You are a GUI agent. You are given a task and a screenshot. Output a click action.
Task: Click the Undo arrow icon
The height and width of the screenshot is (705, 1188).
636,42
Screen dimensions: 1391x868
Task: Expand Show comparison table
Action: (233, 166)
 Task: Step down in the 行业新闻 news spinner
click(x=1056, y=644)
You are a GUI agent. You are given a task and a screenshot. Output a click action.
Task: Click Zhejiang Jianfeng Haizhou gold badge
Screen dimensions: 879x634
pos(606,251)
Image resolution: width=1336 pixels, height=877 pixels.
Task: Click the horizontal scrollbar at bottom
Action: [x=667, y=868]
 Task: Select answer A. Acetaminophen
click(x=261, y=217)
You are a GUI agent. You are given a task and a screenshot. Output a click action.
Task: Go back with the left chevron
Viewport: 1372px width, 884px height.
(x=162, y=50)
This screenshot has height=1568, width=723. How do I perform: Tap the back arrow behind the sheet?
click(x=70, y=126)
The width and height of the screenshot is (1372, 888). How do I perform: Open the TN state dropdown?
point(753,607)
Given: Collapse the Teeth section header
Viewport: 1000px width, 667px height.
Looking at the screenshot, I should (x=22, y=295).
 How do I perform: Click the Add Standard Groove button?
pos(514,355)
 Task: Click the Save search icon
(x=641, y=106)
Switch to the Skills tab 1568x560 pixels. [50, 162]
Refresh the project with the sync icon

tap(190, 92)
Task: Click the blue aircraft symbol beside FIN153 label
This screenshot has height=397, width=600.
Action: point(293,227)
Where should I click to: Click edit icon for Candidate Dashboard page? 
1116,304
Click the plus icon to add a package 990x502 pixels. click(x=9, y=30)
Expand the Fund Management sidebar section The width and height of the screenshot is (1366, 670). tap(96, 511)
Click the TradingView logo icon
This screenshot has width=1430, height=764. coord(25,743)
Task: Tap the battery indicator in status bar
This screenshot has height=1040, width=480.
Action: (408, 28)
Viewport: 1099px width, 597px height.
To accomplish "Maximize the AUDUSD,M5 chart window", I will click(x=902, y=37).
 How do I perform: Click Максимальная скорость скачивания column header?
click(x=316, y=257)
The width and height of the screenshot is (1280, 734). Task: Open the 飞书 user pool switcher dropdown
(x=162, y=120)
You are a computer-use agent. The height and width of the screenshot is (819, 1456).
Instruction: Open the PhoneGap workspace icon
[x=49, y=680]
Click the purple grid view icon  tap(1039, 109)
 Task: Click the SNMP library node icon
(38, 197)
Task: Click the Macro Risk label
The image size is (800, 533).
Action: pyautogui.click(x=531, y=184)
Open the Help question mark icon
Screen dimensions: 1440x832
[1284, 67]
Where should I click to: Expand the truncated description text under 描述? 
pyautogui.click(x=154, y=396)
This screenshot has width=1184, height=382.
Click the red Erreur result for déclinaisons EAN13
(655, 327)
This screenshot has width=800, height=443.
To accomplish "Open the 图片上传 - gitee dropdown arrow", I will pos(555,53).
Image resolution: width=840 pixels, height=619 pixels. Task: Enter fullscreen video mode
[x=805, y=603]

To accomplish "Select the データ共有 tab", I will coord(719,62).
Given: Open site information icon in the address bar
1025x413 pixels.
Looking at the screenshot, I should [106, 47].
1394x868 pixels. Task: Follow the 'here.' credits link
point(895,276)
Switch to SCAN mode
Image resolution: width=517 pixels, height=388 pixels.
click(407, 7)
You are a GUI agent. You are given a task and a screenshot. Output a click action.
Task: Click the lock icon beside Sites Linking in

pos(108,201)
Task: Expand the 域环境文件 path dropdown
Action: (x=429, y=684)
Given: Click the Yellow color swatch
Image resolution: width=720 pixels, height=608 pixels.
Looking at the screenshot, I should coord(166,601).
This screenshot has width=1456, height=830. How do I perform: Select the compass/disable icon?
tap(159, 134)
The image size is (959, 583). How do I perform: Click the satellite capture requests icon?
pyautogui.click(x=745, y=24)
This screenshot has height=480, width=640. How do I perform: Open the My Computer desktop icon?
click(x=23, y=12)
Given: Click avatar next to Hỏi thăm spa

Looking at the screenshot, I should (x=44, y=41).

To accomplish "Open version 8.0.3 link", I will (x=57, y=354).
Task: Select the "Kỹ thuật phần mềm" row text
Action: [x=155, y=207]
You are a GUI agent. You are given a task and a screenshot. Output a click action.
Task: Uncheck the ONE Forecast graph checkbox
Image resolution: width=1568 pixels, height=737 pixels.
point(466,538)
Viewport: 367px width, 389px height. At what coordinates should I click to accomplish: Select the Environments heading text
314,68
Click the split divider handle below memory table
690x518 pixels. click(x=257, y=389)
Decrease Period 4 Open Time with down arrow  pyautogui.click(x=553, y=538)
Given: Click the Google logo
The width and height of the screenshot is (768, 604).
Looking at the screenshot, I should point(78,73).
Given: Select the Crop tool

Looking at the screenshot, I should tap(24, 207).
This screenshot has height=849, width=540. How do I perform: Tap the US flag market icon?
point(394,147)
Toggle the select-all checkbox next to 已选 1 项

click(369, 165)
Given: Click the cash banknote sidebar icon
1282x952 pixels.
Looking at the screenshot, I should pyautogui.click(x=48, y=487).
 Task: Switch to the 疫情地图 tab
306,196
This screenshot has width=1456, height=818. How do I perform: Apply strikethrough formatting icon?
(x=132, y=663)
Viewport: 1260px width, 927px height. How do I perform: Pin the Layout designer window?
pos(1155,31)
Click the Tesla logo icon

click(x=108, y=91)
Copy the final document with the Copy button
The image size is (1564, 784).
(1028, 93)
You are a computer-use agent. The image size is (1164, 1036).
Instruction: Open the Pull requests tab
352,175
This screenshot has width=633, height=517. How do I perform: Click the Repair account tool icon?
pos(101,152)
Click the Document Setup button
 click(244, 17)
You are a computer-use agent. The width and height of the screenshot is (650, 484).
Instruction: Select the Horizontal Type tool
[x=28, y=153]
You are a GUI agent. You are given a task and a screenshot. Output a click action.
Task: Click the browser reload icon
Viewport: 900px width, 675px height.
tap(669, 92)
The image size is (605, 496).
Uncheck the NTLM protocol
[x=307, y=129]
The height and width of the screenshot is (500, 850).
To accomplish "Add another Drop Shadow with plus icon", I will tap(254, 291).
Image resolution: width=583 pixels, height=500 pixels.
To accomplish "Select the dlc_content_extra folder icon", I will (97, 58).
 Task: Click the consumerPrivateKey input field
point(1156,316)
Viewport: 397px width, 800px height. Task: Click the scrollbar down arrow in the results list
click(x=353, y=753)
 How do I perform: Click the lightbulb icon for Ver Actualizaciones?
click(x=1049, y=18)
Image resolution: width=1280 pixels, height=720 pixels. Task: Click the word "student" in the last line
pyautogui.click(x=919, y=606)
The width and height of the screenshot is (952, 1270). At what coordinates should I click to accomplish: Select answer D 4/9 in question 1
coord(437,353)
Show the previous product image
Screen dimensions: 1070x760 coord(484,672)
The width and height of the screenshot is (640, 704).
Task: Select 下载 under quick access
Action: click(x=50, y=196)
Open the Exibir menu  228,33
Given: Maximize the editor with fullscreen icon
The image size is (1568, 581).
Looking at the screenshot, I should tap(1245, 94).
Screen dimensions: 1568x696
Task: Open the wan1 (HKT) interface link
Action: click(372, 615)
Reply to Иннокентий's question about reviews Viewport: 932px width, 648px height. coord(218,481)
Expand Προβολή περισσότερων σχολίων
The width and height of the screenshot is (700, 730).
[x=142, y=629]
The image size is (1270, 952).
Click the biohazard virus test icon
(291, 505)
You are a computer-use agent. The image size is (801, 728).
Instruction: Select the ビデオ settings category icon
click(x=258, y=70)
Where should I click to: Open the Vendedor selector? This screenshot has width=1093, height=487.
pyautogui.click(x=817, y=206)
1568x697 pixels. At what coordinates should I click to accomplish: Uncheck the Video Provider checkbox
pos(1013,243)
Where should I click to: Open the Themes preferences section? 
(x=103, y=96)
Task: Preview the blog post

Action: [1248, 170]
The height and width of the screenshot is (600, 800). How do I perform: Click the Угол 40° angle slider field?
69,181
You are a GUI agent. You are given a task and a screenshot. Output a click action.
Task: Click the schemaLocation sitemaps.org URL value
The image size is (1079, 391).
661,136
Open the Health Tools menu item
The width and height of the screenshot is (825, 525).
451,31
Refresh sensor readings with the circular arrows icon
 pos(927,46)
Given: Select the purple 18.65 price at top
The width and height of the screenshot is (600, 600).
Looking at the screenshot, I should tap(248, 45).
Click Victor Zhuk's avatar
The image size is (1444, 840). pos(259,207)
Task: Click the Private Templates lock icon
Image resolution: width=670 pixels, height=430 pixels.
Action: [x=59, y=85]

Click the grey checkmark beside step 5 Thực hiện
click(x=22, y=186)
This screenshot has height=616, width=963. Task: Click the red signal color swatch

**Instructions for the task**
Each line above with the string "color" in it should be located and copied.

**Written response**
Given: Click the Yellow color swatch
This screenshot has height=616, width=963. Task: Click the red signal color swatch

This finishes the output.